## EXERCISE DESCRIPTION
Scan the listing below for "with", then report every line that has it.

## DATA RECORDS
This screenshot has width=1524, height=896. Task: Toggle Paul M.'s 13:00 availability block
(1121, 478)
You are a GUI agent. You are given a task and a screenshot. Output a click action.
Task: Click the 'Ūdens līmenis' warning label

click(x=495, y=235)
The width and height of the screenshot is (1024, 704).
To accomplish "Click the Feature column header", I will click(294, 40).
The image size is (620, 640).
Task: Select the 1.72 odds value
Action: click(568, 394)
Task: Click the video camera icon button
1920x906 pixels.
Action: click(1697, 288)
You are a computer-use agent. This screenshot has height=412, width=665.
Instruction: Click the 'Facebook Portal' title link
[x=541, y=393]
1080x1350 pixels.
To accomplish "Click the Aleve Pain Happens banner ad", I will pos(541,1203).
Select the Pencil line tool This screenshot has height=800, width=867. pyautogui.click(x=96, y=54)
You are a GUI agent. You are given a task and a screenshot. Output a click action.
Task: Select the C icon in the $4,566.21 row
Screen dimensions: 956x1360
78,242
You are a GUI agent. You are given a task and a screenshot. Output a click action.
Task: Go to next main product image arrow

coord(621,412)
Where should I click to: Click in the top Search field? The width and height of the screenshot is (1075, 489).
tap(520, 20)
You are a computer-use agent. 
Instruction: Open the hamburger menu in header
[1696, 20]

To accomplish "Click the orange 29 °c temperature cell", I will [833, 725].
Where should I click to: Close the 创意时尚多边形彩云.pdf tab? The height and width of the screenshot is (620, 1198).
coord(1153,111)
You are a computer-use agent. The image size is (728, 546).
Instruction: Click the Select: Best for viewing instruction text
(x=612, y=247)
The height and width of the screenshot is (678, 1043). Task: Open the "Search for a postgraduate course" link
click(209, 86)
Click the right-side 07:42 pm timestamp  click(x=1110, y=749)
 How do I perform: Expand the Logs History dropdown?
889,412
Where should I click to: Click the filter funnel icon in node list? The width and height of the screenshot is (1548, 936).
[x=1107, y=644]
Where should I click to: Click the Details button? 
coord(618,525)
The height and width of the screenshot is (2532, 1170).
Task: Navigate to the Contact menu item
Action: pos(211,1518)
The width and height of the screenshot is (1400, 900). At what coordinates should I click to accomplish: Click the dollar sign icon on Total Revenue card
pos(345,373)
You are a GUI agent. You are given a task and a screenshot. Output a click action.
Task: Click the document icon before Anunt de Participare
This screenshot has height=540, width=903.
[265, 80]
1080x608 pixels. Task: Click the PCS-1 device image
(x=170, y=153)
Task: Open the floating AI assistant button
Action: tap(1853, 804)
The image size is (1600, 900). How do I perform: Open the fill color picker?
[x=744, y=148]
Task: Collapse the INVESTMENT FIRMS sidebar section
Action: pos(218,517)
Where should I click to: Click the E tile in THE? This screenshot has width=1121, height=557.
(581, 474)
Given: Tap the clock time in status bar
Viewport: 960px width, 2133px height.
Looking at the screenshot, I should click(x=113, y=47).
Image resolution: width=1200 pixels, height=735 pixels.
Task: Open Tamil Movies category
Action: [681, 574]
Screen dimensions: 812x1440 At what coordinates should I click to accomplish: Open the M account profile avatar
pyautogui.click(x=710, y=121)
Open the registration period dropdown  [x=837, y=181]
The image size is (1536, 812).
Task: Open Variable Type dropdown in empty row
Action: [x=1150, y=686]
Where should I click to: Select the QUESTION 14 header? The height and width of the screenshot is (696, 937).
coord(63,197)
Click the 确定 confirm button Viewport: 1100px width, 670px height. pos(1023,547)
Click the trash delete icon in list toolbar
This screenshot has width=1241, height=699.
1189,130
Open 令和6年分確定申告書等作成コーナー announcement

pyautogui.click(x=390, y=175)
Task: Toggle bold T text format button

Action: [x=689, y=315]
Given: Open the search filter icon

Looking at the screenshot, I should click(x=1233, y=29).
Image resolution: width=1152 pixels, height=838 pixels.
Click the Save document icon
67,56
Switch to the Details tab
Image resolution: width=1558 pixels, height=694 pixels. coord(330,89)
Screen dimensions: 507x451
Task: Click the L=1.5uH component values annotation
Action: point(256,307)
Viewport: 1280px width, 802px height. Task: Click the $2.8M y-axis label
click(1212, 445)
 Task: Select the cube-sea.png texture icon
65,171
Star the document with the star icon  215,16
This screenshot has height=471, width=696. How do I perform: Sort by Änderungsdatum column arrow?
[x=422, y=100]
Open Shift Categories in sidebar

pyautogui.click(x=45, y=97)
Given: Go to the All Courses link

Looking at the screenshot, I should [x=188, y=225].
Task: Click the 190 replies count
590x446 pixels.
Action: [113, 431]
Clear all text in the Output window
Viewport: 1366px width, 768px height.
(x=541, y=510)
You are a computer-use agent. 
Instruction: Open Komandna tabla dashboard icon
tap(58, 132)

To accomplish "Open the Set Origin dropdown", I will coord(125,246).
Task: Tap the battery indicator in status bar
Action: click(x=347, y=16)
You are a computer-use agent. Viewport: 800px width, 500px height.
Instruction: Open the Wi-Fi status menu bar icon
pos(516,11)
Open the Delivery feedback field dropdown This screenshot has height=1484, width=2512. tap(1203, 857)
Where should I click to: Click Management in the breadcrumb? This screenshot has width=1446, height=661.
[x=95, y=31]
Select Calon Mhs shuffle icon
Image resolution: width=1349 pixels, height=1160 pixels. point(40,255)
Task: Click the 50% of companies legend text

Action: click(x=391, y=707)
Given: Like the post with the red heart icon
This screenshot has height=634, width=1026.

## ANSWER
Star the document with the star icon  215,16
Given: Like the post with the red heart icon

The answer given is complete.